Farms seeking federal subsidies are subject to eligibility requirements and, for many programs, annual limits on the amount they can receive. Payment limits for Title 1 programs within the farm bill are generally $125,000 and limited to individuals with an Adjusted Gross Income-income after expenses-no greater than $900,000.
When the administration bypassed Congress and tapped the Depression-era Commodity Credit Corporation to create the 2019 MFP, however, they also bypassed the statutory limit on farm subsidies. The broad authority given to the Secretary of Agriculture by the Commodity Credit Corporation Charter Act also includes the authority to apply payment limits, or not. For 2019 MFP, the Secretary chose to create three buckets of subsidies (specialty crops, livestock, and non-specialty crops) under which individuals could receive up to $250,000 (but no more than $500,000 in total across all three).
The GAO report on 2019 MFP does not identify how many operations exceeded this limit, but the 25 farming operations that received the highest MFP payments received a total of $37 million. That’s an average of $1.5 million per farm.
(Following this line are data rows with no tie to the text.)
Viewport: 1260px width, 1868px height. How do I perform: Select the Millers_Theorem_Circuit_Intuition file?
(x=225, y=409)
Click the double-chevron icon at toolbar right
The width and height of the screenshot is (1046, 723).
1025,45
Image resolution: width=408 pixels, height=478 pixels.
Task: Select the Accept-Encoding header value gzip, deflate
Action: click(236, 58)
That’s because many of these farming operations took advantage of the actively engaged in farming loophole, where individuals can receive taxpayer assistance from farm programs without ever setting foot on the farm. This is one of the more egregious farm subsidy loopholes many in Congress have been trying for years to close.
Interestingly the initial round of MFP subsidies in 2018 were limited to $125,000 per individual (a limit that many operations got around, too). GAO found the increased payment limit in 2019 compared to 2018 benefited at least 10,000 operations at a cost of $519 million. Nearly one quarter of these farms were located in Texas.
Despite professing a desire to close the active management and other loopholes, as articulated in every presidential budget request from the Trump Administration, when given the opportunity to do so, Secretary of Agriculture Sonny Perdue has chosen not to. When implementing “emergency” assistance in response to the 2017 hurricane season, he set a limit of $900,000 for farmers that make at least 75 percent of their income from farming and ranching. For disaster aid related to Missouri Valley flooding and the 2018 hurricane season, the limit was $500,000. And assistance related to COVID-19’s economic losses is subject to a $250,000 payment limit, which is potentially tripled for operations structured as corporations. And all of these subsidies are available to so-called “active managers” in these operations.
Payment limits on farm subsidy programs have been included in every farm bill since 1970. Clearly Congressional intent is to focus farm safety net programs on actual farmers with real needs. Without changing the rules, more small and medium sized farms, which already face artificially high land prices due to government subsidies favoring large, established farms, will further struggle. And the non-farmers that receive farm subsidies, as well as the operations that specialize at farming the Treasury rather than the soil, will continue to advocate for more.